As a cross-country runner, Adam aims to win gold in the upcoming provincial championship. But when he is diagnosed with leukemia, he finds himself in a different race, one that he can’t afford to lose. He reclaims the name Hawk, given to him by his grandfather, and begins to fight, for his life and for the land of his ancestors and the creatures that inhabit it. With a little help from his grandfather and his friends, he might just succeed.
"Jennifer Dance is to be congratulated on this courageous, radical novel. 4 out of 4 stars.

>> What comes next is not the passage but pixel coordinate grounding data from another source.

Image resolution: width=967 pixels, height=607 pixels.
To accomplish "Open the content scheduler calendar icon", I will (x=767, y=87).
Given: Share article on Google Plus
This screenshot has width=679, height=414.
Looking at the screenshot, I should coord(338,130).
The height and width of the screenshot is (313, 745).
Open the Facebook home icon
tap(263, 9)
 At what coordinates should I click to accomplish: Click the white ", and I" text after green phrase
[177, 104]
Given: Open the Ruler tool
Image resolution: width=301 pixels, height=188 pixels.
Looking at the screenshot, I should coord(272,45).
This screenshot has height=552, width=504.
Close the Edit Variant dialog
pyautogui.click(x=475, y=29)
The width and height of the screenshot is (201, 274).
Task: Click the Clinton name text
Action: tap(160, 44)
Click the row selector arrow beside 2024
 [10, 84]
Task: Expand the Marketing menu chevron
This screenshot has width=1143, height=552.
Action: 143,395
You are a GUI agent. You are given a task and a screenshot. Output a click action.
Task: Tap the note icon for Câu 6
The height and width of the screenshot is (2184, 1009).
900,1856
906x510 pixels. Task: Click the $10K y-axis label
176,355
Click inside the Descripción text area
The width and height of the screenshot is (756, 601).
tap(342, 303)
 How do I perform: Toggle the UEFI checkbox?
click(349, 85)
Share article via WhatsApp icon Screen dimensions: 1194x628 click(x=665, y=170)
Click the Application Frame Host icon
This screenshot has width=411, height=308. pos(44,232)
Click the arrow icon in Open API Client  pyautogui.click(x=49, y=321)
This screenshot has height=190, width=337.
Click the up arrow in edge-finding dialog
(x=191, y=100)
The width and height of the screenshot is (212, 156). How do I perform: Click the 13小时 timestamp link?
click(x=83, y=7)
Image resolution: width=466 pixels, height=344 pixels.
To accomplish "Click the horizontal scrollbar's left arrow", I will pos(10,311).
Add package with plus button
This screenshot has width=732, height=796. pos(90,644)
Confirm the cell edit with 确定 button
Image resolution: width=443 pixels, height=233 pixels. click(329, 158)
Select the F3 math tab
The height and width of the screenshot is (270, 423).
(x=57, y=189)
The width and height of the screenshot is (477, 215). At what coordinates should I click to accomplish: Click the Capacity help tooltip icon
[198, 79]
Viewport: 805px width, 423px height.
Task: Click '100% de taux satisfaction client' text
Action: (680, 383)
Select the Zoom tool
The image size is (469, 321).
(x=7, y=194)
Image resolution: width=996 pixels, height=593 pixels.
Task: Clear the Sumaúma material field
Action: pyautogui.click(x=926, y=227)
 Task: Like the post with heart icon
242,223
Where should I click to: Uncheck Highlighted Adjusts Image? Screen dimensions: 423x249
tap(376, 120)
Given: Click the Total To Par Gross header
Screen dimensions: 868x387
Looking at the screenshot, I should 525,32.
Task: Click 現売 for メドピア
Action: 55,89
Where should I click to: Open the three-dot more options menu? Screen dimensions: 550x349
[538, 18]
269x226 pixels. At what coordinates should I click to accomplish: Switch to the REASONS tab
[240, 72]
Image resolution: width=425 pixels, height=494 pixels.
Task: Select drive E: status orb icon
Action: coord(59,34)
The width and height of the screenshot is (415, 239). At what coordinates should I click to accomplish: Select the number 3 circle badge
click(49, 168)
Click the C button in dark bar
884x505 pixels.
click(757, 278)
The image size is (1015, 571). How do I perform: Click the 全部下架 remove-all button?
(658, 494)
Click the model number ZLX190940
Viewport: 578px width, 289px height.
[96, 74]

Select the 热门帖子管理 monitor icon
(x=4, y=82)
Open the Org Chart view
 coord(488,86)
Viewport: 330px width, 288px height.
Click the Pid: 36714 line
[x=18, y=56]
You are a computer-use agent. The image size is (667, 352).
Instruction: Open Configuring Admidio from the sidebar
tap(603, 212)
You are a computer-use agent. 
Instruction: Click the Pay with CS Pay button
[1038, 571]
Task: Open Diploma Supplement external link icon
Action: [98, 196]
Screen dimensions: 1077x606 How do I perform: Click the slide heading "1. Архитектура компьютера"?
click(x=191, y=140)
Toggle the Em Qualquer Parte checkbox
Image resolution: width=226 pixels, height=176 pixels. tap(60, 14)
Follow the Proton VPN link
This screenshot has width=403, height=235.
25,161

Highly recommended" — Canadian Materials Magazine
While Hawk is a work of fiction, it is a true portrayal of real-life issues for too many Aboriginal communities in Canada. It is also, importantly, an indictment of our country ... I am very familiar with this region, living and practicing family medicine here since 1993. Hawk paints a picture of the harsh realities of life suffered by Aboriginal residents that call this area home. The conflicts and struggles created and perpetuated by the oil-sands industry are laid bare very accurately. The stark daily decision of having to choose between preserving life and way-of-life versus accepting Big Oil, with its impact on health and environment, is our reality and our nightmare .... a story that young people need to hear, and it gives me hope — Dr. John O'Connor.
TRAILER for HAWK
When a teenage boy rescues a fish hawk from a toxic tailings pond in Northern Alberta's oil sands, he has no idea that soon they will both be fighting for their lives.
In the spring of 2015, I travelled to Northern Alberta to research HAWK. I spent time in Fort McMurray, flew over the oil sands in a small plane, and then on up to the community of Fort Chipewyan where my imaginary protagonist grew up. I saw first-hand the scale of the environmental and human impact of the oil sands industry on the boreal forest and its people. As a scientist, I had hoped to find a balance between the industry and opposing views, but I discovered families, just like Hawk’s, trapped between earning a living and losing their health and traditional lifestyle.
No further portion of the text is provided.